• _Stored records_:

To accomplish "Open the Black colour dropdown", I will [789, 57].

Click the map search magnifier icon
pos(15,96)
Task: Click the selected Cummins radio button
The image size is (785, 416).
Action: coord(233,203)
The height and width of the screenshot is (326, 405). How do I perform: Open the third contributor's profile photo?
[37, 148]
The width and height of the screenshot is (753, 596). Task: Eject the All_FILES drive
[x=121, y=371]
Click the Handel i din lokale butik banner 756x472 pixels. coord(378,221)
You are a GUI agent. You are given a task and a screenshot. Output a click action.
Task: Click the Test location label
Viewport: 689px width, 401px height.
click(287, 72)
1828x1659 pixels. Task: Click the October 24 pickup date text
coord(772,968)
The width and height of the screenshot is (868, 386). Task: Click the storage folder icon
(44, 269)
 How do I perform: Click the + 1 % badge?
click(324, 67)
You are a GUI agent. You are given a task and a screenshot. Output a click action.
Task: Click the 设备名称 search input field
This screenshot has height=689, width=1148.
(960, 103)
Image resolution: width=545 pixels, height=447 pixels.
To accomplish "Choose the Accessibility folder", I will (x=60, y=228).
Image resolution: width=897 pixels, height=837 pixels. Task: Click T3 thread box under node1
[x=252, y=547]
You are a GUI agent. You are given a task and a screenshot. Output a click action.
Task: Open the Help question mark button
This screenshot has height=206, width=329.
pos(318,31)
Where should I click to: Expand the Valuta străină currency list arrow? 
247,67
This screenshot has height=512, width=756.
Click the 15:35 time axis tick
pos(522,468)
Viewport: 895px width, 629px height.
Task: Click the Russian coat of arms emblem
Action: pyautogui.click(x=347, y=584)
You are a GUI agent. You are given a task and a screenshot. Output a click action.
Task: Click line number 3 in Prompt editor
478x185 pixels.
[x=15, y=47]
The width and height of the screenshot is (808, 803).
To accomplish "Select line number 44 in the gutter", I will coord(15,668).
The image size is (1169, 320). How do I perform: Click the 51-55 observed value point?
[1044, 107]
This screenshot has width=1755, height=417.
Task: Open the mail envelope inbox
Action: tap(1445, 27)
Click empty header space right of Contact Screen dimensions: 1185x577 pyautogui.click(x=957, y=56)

• _What is expected_:
Please format the entries above as a JSON list of strings, with one string for each line and blank lines left out.

• _Reply to the exercise_:
[
  "To accomplish \"Open the Black colour dropdown\", I will [789, 57].",
  "Click the map search magnifier icon",
  "pos(15,96)",
  "Task: Click the selected Cummins radio button",
  "The image size is (785, 416).",
  "Action: coord(233,203)",
  "The height and width of the screenshot is (326, 405). How do I perform: Open the third contributor's profile photo?",
  "[37, 148]",
  "The width and height of the screenshot is (753, 596). Task: Eject the All_FILES drive",
  "[x=121, y=371]",
  "Click the Handel i din lokale butik banner 756x472 pixels. coord(378,221)",
  "You are a GUI agent. You are given a task and a screenshot. Output a click action.",
  "Task: Click the Test location label",
  "Viewport: 689px width, 401px height.",
  "click(287, 72)",
  "1828x1659 pixels. Task: Click the October 24 pickup date text",
  "coord(772,968)",
  "The width and height of the screenshot is (868, 386). Task: Click the storage folder icon",
  "(44, 269)",
  " How do I perform: Click the + 1 % badge?",
  "click(324, 67)",
  "You are a GUI agent. You are given a task and a screenshot. Output a click action.",
  "Task: Click the 设备名称 search input field",
  "This screenshot has height=689, width=1148.",
  "(960, 103)",
  "Image resolution: width=545 pixels, height=447 pixels.",
  "To accomplish \"Choose the Accessibility folder\", I will (x=60, y=228).",
  "Image resolution: width=897 pixels, height=837 pixels. Task: Click T3 thread box under node1",
  "[x=252, y=547]",
  "You are a GUI agent. You are given a task and a screenshot. Output a click action.",
  "Task: Open the Help question mark button",
  "This screenshot has height=206, width=329.",
  "pos(318,31)",
  "Where should I click to: Expand the Valuta străină currency list arrow? ",
  "247,67",
  "This screenshot has height=512, width=756.",
  "Click the 15:35 time axis tick",
  "pos(522,468)",
  "Viewport: 895px width, 629px height.",
  "Task: Click the Russian coat of arms emblem",
  "Action: pyautogui.click(x=347, y=584)",
  "You are a GUI agent. You are given a task and a screenshot. Output a click action.",
  "Task: Click line number 3 in Prompt editor",
  "478x185 pixels.",
  "[x=15, y=47]",
  "The width and height of the screenshot is (808, 803).",
  "To accomplish \"Select line number 44 in the gutter\", I will coord(15,668).",
  "The image size is (1169, 320). How do I perform: Click the 51-55 observed value point?",
  "[1044, 107]",
  "This screenshot has width=1755, height=417.",
  "Task: Open the mail envelope inbox",
  "Action: tap(1445, 27)",
  "Click empty header space right of Contact Screen dimensions: 1185x577 pyautogui.click(x=957, y=56)"
]